*Task item*. Exclude all pictures, then write out exactly the lines below from the first one through the line with "Given: Go to Products page link".

*Information shown*.
BEGIN

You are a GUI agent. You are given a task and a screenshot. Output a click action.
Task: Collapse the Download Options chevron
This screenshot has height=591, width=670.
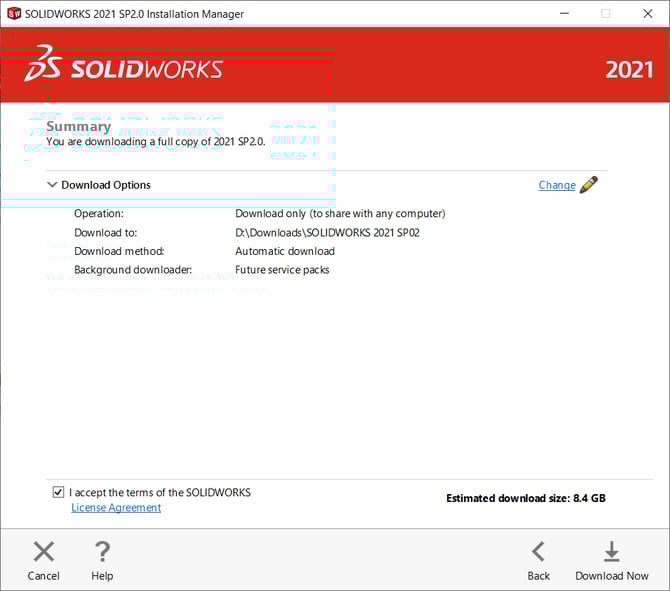(52, 185)
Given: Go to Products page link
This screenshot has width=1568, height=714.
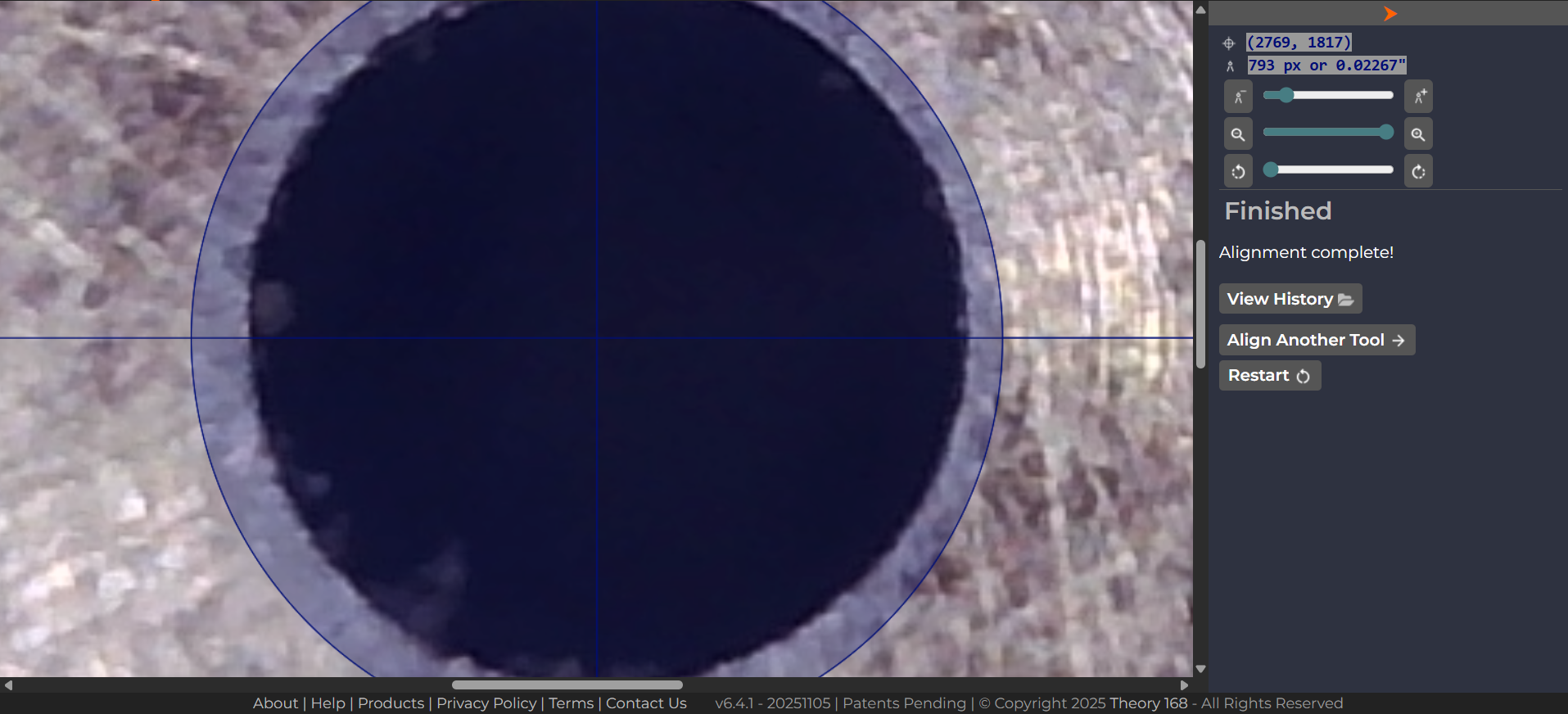Looking at the screenshot, I should click(391, 703).

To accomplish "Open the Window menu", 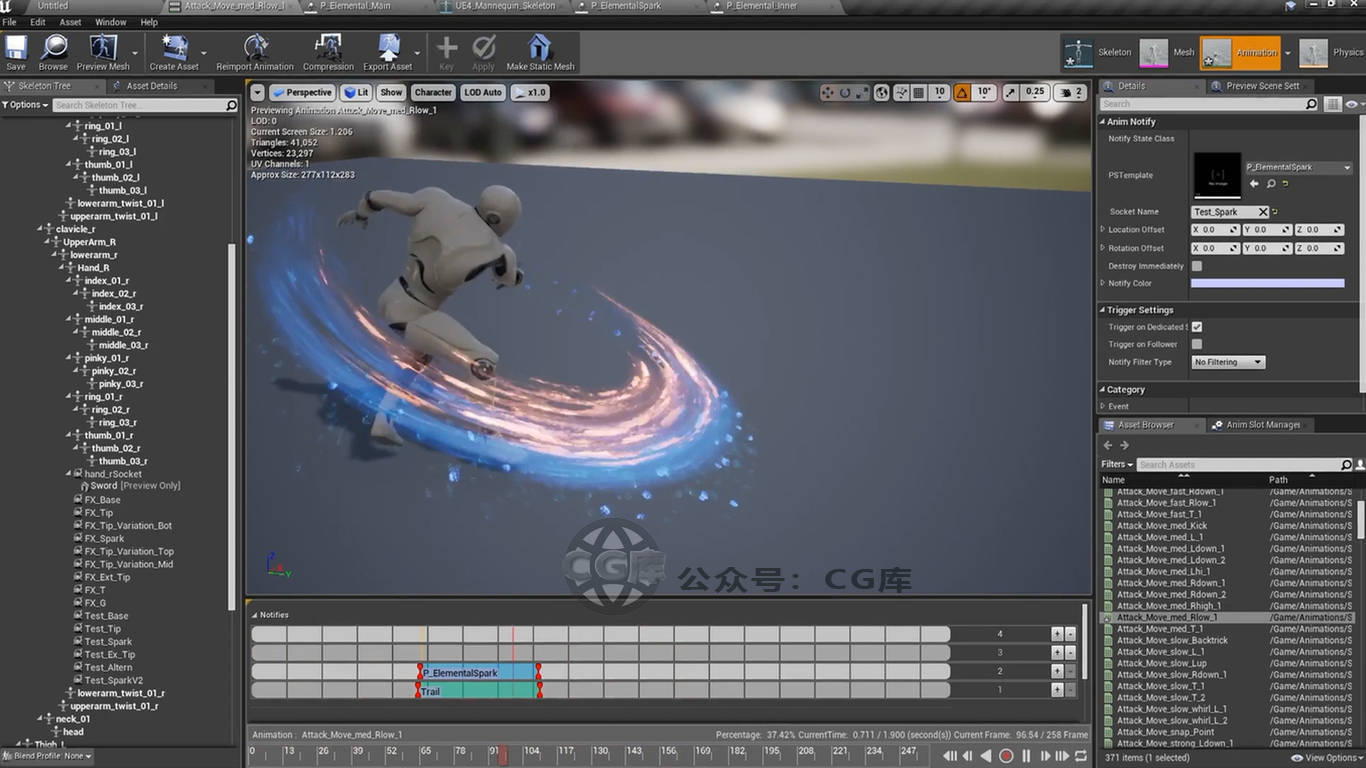I will click(x=110, y=22).
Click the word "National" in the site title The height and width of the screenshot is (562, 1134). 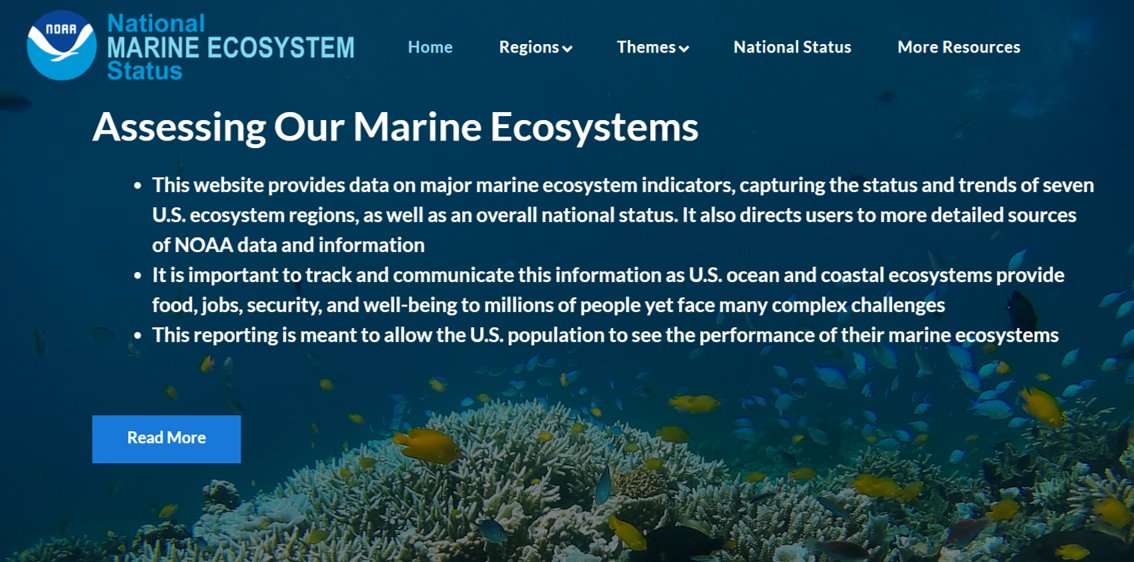click(155, 23)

END

*Problem solution*.
You are a GUI agent. You are given a task and a screenshot. Output a click action.
Task: Collapse the Download Options chevron
This screenshot has height=591, width=670.
(52, 185)
Given: Go to Products page link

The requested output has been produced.